The first hour was shocking. The surgeon picked up an electric reciprocating saw and went to saw the breastbone open, but the saw was faulty. Discarding that one, he took the backup saw, and succeeded in sawing the ribcage up the front. A “spreader” was inserted and slowly cranked the ribs open. Lungs bulged out everywhere. The heart/lung machine had been pumping all along and had chilled the man’s viscera to the point where it was safe to stop the heart with an injection, but for a second we saw it beating.
Blood was all over. The staff seemed to be wading in it. The nurses sopped up blood with what looked like rags and then wrung them out into the heart/lung machine. It spattered onto the gowns and masks. The surgeons used little wands like hobby wood-burning tools to cauterize shut small bleeding vessels and every time it touched flesh a little puff of smoke went up. We weren’t able to smell, but we fancied we smelled burnt flesh. We could hear and were shocked by the easy banter and the fact that music was playing. Some were shocked by the surgeon’s taste in music, NOT classical.
The second hour we stopped holding our breath and visited a bit among ourselves. The third hour some people ate their lunches in spite of having said earlier that they would never be hungry again. The fourth hour a few were having trouble staying awake. The fifth hour the patient’s heart was started again with an electric shock. When it was stable, the ribs were closed up with stainless wire, using an ordinary fence-mending tool to twist and cut the wire. Then the patient was wheeled out. The surgeons looked up at us and gave us “thumbs up!” We were startled, having forgotten that they must know we were there.
Later we went to the recovery room to meet this man. We were cautioned not to tell him that we’d seen into his heart because it was too intimate an experience for him to process post-surgery. (Also, they may not have gotten permission to watch from his family except a blanket consent.) He was conscious but woozy and probably wouldn’t remember us visiting. We had to search to find things to say. “Hope you have a great future!” Fatuous stuff when we all wanted to say something sublimely meaningful. We always wanted to press raw experience into words instead of leaving them in the sense-impressions and internal states of dreams.
Maybe the hardest intimacy was among ourselves, the student chaplains. I don’t know of anyone who fell in love, either with patients or with colleagues. We were an earnest bunch and sometimes hurt each other badly. Than again, when the supervisor turned on one or another of us, insulting us or betraying confidences, we banded together in mutual protection.
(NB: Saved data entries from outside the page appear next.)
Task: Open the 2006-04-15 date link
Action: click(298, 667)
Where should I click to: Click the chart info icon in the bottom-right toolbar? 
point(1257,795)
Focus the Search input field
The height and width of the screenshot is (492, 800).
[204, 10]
We misunderstood each other, figured each other out, developed theories about each other, and grew as much as we could. Once we left, I never contacted any of the others again and I doubt the others did either.
On the last day we went to the chapel for a little farewell ceremony. Nothing we said seemed quite adequate. We sang a song and that didn’t quite do it. The other woman student, who had spent time in Japan, saw that we were standing in a circle, holding hands. Suddenly, she raised her hands high and cried triumphantly, “Banzai!” We caught on right away. All our hands went up: “Banzai!” The supervisor was alarmed. “Not so loud! People won’t understand. I’ll be in trouble.” We shouted now, letting off steam and feeling our power, “Banzai! Banzai! Banzai! Banzai! Banzai! Banzai! Banzai!”
That was about enough. We went home happy.